Common ways to connect with a recruiter:
- LinkedIn (most recruiters spend a lot of time there – make sure to explain why you’re reaching out if you’re asking to connect!)
- Applying directly to an agency’s job listing
- Acting on an introduction or referral from a trusted friend or acquaintance
- Meeting at networking events
Recruiters are actively out there in the professional community! We’re basically professional networkers. Tip: make sure the recruiters you reach out to work in an area that aligns with your interest and experience!
I keep hearing that I should reach out to my network. What should I ask them?
Proactive is the name of the game when it comes to asking for network referrals. Don’t expect your contacts to always be thinking about your job search – most referrals only come to fruition after prompting. It works best when you are clear in your request and can describe specifically what you’re looking for. Be open and accommodating.
Who is easier to help? Someone who asks you for a general restaurant recommendation, or someone who asks you where to find the best coffee in downtown Portland? Be direct in what you want assistance with – a connection, a referral, an idea, a resume review, an informational interview – and your contact will be more likely to provide what you need, and more!
I really want to work at XYZ company. Should I submit my resume for every job I’m interested in?
This is a very common question with a very simple answer. No! Imagine you’re the hiring manager and you see the same resume come in for five different jobs. As an applicant, you might think “I can do all of these jobs,” but a hiring manager just thinks you don’t know what job you want. I call this the Spaghetti Approach – throwing resumes at the wall to see what sticks. Intuitively, it feels like you’re increasing your chances. However, it’s really not a good look.
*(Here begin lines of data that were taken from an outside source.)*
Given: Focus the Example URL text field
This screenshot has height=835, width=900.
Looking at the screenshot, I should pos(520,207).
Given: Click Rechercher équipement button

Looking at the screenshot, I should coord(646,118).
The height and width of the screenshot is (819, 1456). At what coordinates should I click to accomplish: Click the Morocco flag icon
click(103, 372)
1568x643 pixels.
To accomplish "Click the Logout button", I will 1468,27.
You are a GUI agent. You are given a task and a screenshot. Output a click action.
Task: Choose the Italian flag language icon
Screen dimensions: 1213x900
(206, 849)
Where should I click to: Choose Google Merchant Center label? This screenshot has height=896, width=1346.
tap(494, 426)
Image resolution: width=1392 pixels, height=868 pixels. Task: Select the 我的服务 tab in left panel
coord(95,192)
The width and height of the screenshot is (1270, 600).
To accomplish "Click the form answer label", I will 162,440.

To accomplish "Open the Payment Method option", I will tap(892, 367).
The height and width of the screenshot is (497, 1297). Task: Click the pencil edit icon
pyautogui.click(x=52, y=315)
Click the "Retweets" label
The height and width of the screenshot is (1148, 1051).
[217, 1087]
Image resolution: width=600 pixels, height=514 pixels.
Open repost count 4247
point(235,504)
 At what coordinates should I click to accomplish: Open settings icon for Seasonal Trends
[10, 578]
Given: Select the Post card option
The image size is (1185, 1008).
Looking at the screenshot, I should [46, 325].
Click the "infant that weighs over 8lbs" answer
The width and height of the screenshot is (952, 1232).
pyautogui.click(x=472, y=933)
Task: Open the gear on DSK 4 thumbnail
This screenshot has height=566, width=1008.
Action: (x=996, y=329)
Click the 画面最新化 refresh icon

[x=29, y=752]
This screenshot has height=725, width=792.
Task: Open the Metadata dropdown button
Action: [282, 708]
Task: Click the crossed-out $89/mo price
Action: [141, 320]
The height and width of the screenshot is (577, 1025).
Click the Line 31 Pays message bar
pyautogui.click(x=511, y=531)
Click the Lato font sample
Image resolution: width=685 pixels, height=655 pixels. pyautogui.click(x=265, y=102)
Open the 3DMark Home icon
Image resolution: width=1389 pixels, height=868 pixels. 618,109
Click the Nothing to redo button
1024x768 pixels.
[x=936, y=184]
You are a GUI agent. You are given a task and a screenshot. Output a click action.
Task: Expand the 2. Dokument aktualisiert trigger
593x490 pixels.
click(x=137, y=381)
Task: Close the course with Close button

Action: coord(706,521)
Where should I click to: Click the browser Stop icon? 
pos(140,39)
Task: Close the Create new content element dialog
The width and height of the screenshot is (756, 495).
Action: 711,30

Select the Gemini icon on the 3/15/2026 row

Remember, most companies track resumes in a database, and can see how often you’ve applied. If you think you’re qualified for more than one role at a company (or you just really, really want to work there) apply to the role you’re most likely to be qualified for, wait until the perfect role gets posted, or network your way in. Never underestimate the value of networking – people like to be helpful and share relationships.
If you really are a good fit for multiple positions, it’s okay to talk about your broad skills and experience once you’re invited in for an interview. You have to get to that interview though. Be strategic and show them you’re the best applicant for the job!
Should I follow up? And how?
I hear a ton of angst-ridden questions about how to deal with companies that never respond to an application or ghost after an interview.
For following up on an application, career coach Stacey Lane has some great advice on leveraging connections to learn about the hiring process and to get your application in front of a human. She advises against following up to confirm receipt of a job application. Instead, she suggests trying to network and connect with existing contacts at the company, who can offer insight about the working conditions and hiring process that isn’t available otherwise.
To follow up after an interview, you should stick with the timeline established during the interview process. But what if the company doesn’t stick to that timeline? My rule of thumb is to send an immediate, non-generic ‘thank you’ email. Then, a week after the promised follow-up, or two weeks after the interview is fine to follow up one more time. Generally, use the same method used for the initial contact. That said, it’s always less invasive to connect by email if you have the address, or LinkedIn if you don’t. Keep it short, professional, and understanding.
If they don’t respond? Cut your losses and the mental energy. Is a company that values your time so poorly really the kind of company you want to work for?
What about references? Where should they be on my resume? Who should they be?
They shouldn’t be on your resume! You don’t need to send out contact information for past and current employers to so-and-so company.
If the application asks for them, sure, fill them in. However, they should not be on your resume. And I always advise leaving ‘References Available Upon Request’ off – I hope they are, and why waste resume real estate?
Also, your references should generally be supervisors, not peers. It’s a red flag for hiring managers if none of your bosses would say enough positive things about you to use them as a reference. If you’re currently working, you can ask your potential new company to make the offer contingent on a final reference from your current employer. It’s no use being outed as seeking if you’re not ultimately going to receive an offer.
Last point – make sure your references are prepped not only to be called, but also to highlight your skills for the roles you are applying for. It’s one more way to show off!